- When Beatrice unveils herself, Dante is utterly hypnotized, quenching their “ten-year thirst” so fully that he doesn’t notice anything else.
- Finally, the handmaidens tell Dante to turn away, saying, “You stare too fixedly.”
- He obeys, but is so dazzled by Beatrice’s beauty that he remains blind for a little while.
- When he regains his sight, he realizes that the entire procession has turned so as to be facing east, just like a squadron will wheel around to save itself in battle. The griffin is so noble, though, that his movements don’t even ruffle his feathers.
- Dante, led by the lovely lady and Statius, falls in behind the chariot, on its right-hand side.
- They march for the length of three flights of arrows (don’t ask us to measure that) before Beatrice dismounts from the chariot at the foot of a huge tree. The tree, though, is completely barren, stripped of all leaves or flowers.

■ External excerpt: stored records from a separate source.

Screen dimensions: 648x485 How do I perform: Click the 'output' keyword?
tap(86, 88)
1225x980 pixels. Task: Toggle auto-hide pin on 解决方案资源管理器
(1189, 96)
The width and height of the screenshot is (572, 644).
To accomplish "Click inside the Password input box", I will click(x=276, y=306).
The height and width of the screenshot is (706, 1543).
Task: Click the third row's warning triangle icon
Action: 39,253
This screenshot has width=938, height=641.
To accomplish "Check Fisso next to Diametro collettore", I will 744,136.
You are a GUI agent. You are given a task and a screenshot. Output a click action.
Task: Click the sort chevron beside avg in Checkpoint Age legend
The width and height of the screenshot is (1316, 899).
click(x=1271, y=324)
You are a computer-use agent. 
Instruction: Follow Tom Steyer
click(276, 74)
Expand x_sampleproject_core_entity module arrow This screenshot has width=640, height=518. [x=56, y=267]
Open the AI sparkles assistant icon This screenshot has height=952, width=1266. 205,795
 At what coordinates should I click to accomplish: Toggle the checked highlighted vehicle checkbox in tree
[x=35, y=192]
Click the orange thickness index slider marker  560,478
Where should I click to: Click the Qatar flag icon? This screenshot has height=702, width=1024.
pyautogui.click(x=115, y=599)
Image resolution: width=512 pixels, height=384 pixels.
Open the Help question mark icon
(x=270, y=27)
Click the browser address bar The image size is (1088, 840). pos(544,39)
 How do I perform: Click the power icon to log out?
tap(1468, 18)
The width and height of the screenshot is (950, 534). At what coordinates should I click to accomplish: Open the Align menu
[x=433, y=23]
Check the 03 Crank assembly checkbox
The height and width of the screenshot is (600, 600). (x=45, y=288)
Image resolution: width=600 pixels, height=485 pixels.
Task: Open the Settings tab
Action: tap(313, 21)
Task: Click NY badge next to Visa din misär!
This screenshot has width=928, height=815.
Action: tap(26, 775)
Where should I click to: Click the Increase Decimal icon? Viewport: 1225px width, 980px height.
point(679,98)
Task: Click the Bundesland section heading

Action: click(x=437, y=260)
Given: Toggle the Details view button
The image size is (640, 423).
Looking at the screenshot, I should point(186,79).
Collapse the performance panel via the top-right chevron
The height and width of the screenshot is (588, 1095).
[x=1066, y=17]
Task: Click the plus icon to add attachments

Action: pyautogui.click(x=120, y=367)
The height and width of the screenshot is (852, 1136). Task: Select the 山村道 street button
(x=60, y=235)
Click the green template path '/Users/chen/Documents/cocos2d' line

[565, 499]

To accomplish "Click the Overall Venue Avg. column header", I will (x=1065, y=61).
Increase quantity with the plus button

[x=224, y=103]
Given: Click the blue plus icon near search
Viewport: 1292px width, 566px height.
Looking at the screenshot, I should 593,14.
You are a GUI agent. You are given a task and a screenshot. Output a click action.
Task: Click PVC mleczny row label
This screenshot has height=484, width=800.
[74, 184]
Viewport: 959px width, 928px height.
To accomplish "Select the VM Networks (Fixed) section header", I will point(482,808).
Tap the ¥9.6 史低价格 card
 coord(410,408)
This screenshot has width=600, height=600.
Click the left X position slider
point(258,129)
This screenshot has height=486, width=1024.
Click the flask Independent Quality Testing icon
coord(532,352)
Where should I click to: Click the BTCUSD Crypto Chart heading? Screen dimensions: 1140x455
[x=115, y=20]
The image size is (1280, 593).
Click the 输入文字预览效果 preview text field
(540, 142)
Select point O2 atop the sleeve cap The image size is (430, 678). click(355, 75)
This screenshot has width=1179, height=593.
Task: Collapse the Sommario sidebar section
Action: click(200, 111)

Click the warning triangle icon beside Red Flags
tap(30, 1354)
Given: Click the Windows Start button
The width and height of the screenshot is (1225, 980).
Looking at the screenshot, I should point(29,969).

- All those around Dante murmurs “Adam” as they approach the tree, identifying it as the Tree of Knowledge from which Eve stole the forbidden fruit.
- In unison, the whole company blesses the griffin for refraining from tasting the fruit that brought about the fall of mankind.
- The griffin, speaking for the first time, replies, “Thus is the seed of every righteous man preserved.”
- With that, he pulls the chariot closer, reaches up and grabs a branch, and ties the chariot and the tree together.
- When the two are linked, the enormous tree miraculously bursts into bloom, its color somewhere between red and violet.
- While Dante watches this miraculous sight, the others begin chanting a hymn that Dante cannot understand. Instead, he feels himself getting sleepy. After describing how he wishes he had the talent to paint just how he will fall asleep, he does just that: he falls dead asleep.
- When Dante awakes, he finds the nameless lady standing over him.
- Groggy, he voices his first waking thought: “Where’s Beatrice?”
- The lady answers: she’s sitting alone on the root of the tree. All the others have ascended, following the griffin into Heaven.
- Dante stops listening when she reveals Beatrice’s location.
- He finds Beatrice sitting beneath the tree, guarding the chariot, and surrounded by her seven handmaidens.
- As Dante approaches, she announces that he will stay with her now for a little while (though, after he dies, he’ll be able to spend eternity with her), and his task for now will be to observe and write down what he sees, with the greatest possible adherence to the truth, so that his work can “profit that world which lives badly.” What? Put his poetry to use? You know Dante is completely psyched to be able to serve his Beatrice with his talent.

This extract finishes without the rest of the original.